**EXERCISE PROMPT**
Reproduce everything below word for word, from the start of the entries down to and including the line that contains "I want to click on card-heading: What".

**GIVEN ENTRIES**
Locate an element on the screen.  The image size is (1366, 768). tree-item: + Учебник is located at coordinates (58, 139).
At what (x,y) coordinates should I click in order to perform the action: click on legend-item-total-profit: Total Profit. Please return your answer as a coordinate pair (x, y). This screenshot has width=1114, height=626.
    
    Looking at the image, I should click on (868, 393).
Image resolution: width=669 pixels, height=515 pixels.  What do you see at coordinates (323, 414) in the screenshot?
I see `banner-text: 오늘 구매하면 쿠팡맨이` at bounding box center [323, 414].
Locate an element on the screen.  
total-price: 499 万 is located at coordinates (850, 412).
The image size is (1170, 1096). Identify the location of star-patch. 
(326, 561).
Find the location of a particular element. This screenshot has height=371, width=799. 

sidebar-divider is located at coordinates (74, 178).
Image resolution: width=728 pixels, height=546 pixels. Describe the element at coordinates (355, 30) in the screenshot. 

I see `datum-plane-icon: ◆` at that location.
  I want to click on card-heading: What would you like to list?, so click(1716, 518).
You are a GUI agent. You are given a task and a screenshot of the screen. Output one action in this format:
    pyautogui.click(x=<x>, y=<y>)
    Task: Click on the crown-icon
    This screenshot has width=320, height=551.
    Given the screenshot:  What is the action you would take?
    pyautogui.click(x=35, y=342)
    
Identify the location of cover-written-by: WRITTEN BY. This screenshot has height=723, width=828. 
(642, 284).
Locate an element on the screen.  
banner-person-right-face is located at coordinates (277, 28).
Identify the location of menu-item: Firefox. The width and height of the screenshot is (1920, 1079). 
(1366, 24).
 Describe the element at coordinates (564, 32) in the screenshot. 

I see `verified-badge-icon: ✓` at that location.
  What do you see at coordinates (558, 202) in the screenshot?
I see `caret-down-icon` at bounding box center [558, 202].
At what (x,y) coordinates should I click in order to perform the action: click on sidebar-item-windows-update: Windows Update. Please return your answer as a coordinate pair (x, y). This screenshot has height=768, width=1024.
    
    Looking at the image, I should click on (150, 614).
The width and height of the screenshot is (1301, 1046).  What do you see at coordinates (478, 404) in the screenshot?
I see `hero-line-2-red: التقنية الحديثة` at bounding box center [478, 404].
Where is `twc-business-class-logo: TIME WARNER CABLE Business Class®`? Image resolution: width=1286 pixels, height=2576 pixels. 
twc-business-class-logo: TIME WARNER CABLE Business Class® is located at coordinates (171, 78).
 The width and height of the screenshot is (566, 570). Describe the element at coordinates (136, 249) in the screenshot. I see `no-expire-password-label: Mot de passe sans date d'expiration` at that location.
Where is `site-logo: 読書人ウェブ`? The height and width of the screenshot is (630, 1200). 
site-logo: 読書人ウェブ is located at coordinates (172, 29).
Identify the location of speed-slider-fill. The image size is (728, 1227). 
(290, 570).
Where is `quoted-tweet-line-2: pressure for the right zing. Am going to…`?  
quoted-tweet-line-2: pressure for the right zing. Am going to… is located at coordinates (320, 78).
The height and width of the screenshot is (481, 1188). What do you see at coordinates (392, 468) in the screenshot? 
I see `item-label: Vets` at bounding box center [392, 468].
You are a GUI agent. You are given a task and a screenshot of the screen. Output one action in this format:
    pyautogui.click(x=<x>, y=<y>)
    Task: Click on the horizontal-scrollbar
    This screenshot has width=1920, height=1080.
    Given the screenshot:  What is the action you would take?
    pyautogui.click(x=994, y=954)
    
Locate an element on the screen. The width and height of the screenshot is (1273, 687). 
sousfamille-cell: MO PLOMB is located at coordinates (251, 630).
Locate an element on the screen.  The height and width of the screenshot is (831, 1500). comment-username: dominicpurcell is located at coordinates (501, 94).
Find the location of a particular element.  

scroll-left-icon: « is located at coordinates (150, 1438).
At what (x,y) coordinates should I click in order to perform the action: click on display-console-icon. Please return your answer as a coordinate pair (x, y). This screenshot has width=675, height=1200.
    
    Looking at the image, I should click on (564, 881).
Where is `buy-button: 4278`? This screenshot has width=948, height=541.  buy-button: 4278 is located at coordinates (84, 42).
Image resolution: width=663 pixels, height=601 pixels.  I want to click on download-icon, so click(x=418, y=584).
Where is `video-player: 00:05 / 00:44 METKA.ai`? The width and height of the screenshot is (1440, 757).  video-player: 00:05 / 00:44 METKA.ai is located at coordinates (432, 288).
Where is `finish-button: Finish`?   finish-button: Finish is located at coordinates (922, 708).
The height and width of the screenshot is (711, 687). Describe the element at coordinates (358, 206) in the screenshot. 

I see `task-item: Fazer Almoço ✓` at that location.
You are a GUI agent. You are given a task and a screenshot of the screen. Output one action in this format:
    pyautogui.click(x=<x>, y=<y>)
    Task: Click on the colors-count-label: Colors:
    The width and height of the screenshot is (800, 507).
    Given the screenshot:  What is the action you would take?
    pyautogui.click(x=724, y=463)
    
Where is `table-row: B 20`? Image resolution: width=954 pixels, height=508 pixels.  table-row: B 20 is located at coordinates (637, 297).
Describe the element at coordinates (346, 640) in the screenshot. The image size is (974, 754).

**EXERCISE RESPONSE**
Locate an element on the screen.  The image size is (1366, 768). tree-item: + Учебник is located at coordinates (58, 139).
At what (x,y) coordinates should I click in order to perform the action: click on legend-item-total-profit: Total Profit. Please return your answer as a coordinate pair (x, y). This screenshot has width=1114, height=626.
    
    Looking at the image, I should click on (868, 393).
Image resolution: width=669 pixels, height=515 pixels.  What do you see at coordinates (323, 414) in the screenshot?
I see `banner-text: 오늘 구매하면 쿠팡맨이` at bounding box center [323, 414].
Locate an element on the screen.  
total-price: 499 万 is located at coordinates (850, 412).
The image size is (1170, 1096). Identify the location of star-patch. 
(326, 561).
Find the location of a particular element. This screenshot has height=371, width=799. 

sidebar-divider is located at coordinates (74, 178).
Image resolution: width=728 pixels, height=546 pixels. Describe the element at coordinates (355, 30) in the screenshot. 

I see `datum-plane-icon: ◆` at that location.
  I want to click on card-heading: What would you like to list?, so click(1716, 518).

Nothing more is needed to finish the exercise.